Wenn am 06.08.2011 die Beteiligung an der Festspielhausinitiative unter 1.000 Unterzeichnenden liegt, stellt sich die Frage, ob diese Strategie, eine öffentliche Meinung zu produzieren, so geschickt ist. Beeindruckt Kommunalpolitiker eine solche Zahl in einer Stadt von der Größe Bonns? Es ist das ewige Dilemma: Der Sinn von Kultur ist nicht demokratisch erfassbar. Die Wirkungsverhältnisse sind differenzierter, als es einer breiten Öffentlichkeit einleuchten mag. Insofern wäre hier im Paradox zu reden: Es geht um den Luxus der Notwendigkeit. Es geht um eine mehrwertige Kulturlogik gegenüber der kalkulierenden Vernunft der Politik im Blick auf die vermeintliche öffentliche Meinung. Aber wer dieses Paradox wählt, läuft Gefahr, ignoriert zu werden. Denn im Grunde setzt es Kultur voraus, die Notwendigkeit von Kultur zu erkennen. Aber auch das ist nur eine blässliche Aussage, solange nicht klar ist, von welcher Kultur man redet. Die Abstinenz, den eigenen Kulturbegriff zu definieren, scheint in allen populistischen Darstellungen durch, das Festspielhaus zu fordern. Es ist ein latente Unehrlichkeit, Kultur als Gut zu beschwören, ohne anzugeben, für welche Kultur man warum optiert. Ist alle Kultur schön, wie es etwa die Pop-Art insinuierte, gibt es keinen veritablen Grund, ein Festspielhaus Beethoven zu bauen. Denn jene Kultur im allgemeinsten Sinne findet sich gleichermaßen in den mit Werbung verklebten Bussen der Stadt wie in den Geschenk-Beilagen von Burger-Herstellern. Von "Kultur für alle" ist es nur ein winziger Schritt hin zu "Kultur ist alles", was dann jede weitere Kulturaneignung gleich miterledigt. Wer also nicht Farbe bekennt zu seiner Kultur, sondern nur Beethoven exklamiert oder plakativ populistisch reagiert, darf sich nicht wundern, wenn seine Null-Botschaft Menschen nicht erreicht. Das ist marketingstrategisch eine womöglich unlösbare Aufgabe. Dann sollte man allerdings seine Anstrengungen nicht darauf richten.

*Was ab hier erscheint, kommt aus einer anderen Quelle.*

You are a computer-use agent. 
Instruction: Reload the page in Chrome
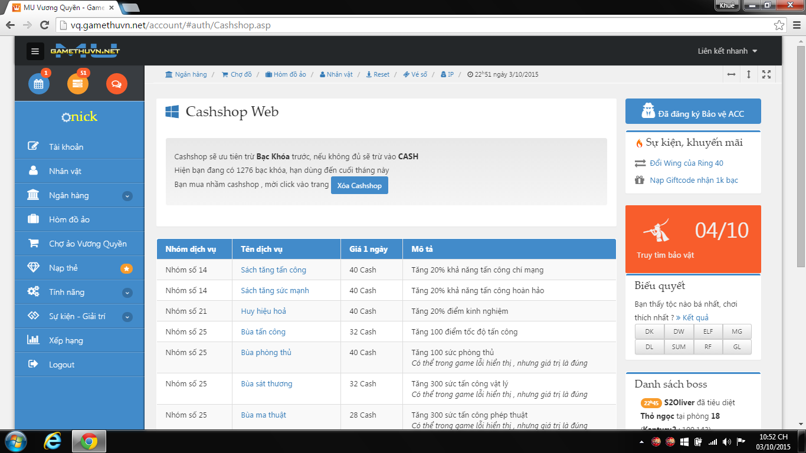pos(44,25)
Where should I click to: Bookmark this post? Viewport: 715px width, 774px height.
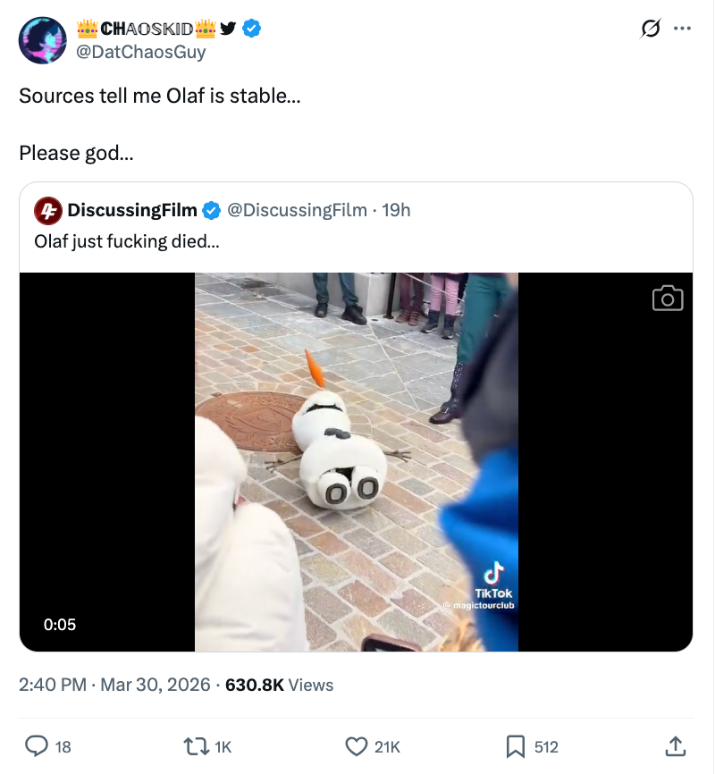click(516, 745)
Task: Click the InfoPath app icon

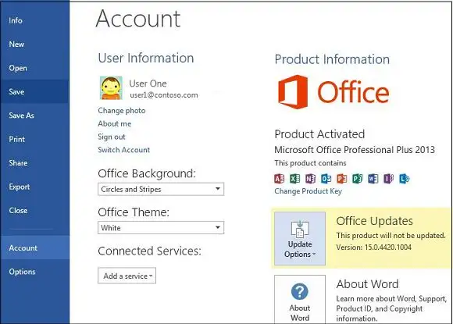Action: [388, 179]
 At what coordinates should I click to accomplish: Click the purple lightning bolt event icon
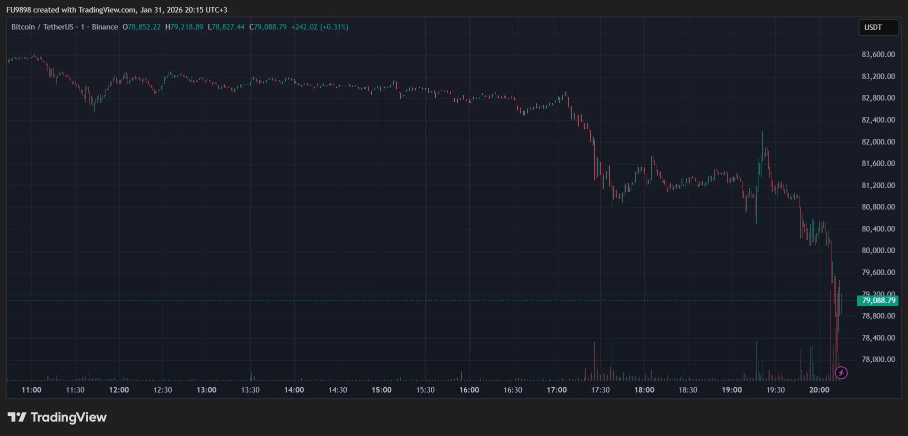[x=841, y=373]
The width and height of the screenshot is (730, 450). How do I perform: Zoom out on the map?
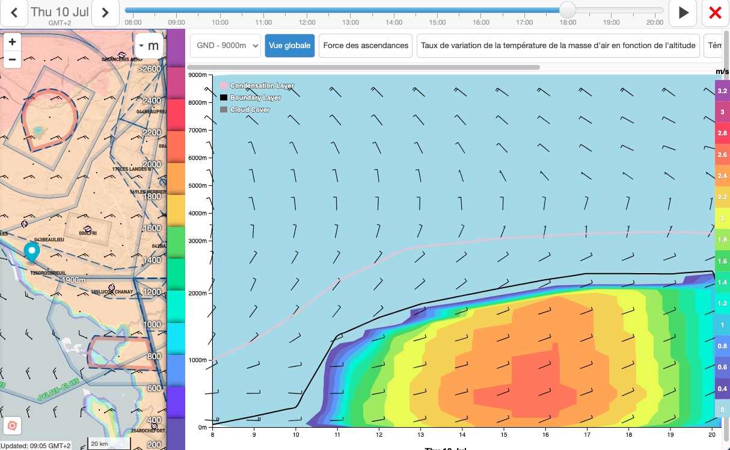coord(12,60)
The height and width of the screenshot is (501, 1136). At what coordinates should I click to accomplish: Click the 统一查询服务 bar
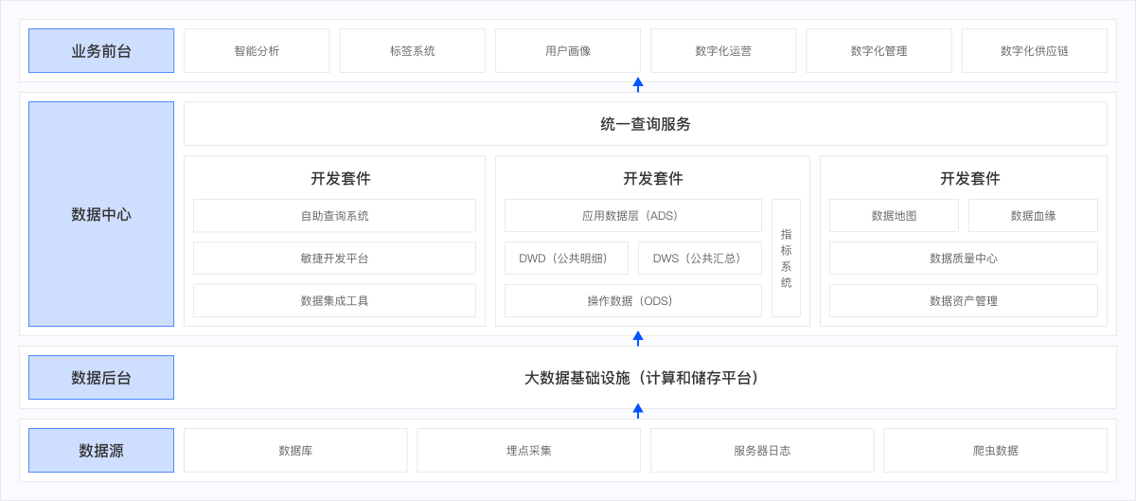tap(645, 124)
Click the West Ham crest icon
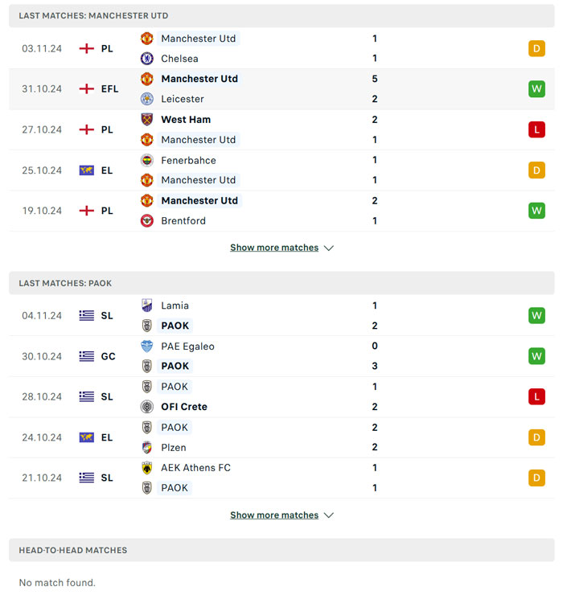This screenshot has height=603, width=563. (x=146, y=119)
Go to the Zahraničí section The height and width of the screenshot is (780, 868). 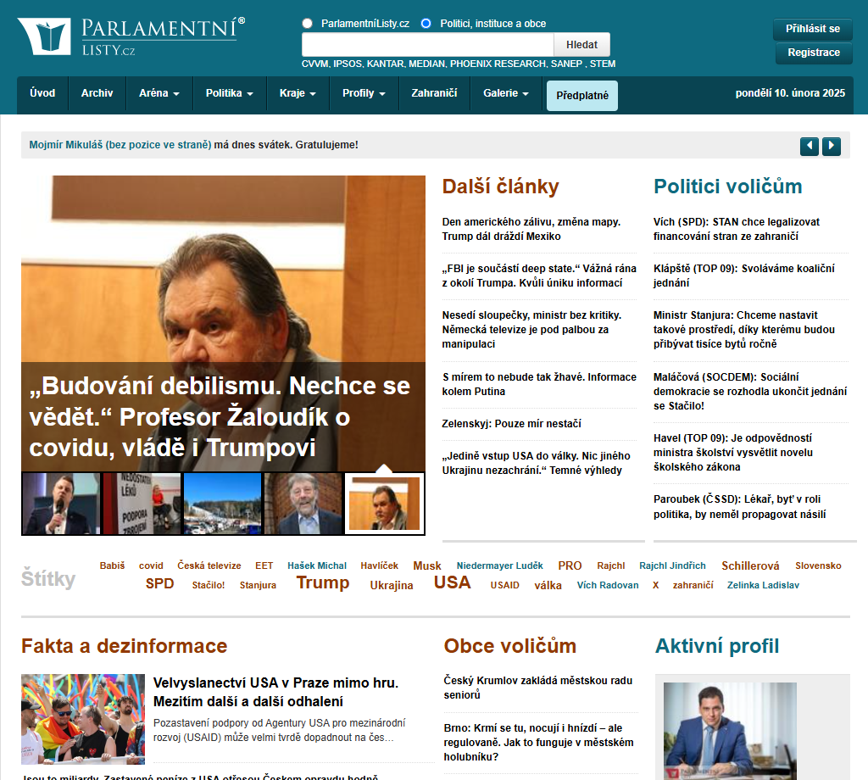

Vielleicht aber gibt es die Option, den je eigenen Kulturbegriff zu konturieren, wirklich und nicht nur rhetorisch Farbe zu bekennen, und einer Öffentlichkeit ein ernstes Anliegen zu demonstrieren. Das könnte ein riskantes Unterfangen werden, wenn die Öffentlichkeit erkennt, dass der Kulturbegriff hinter dem immer noch rein virtuellen Festspielhaus unter gegenwärtigen Auspizien seine elitistische Tönung nicht verbergen kann. Doch vermutlich wäre das effektiver, wenn man darin begreifen würde, dass Kultur als politisches Marketingprodukt eine belanglose Materie ist und die Front kultureller Auseinandersetzung an einer völlig anderen Stelle liegt.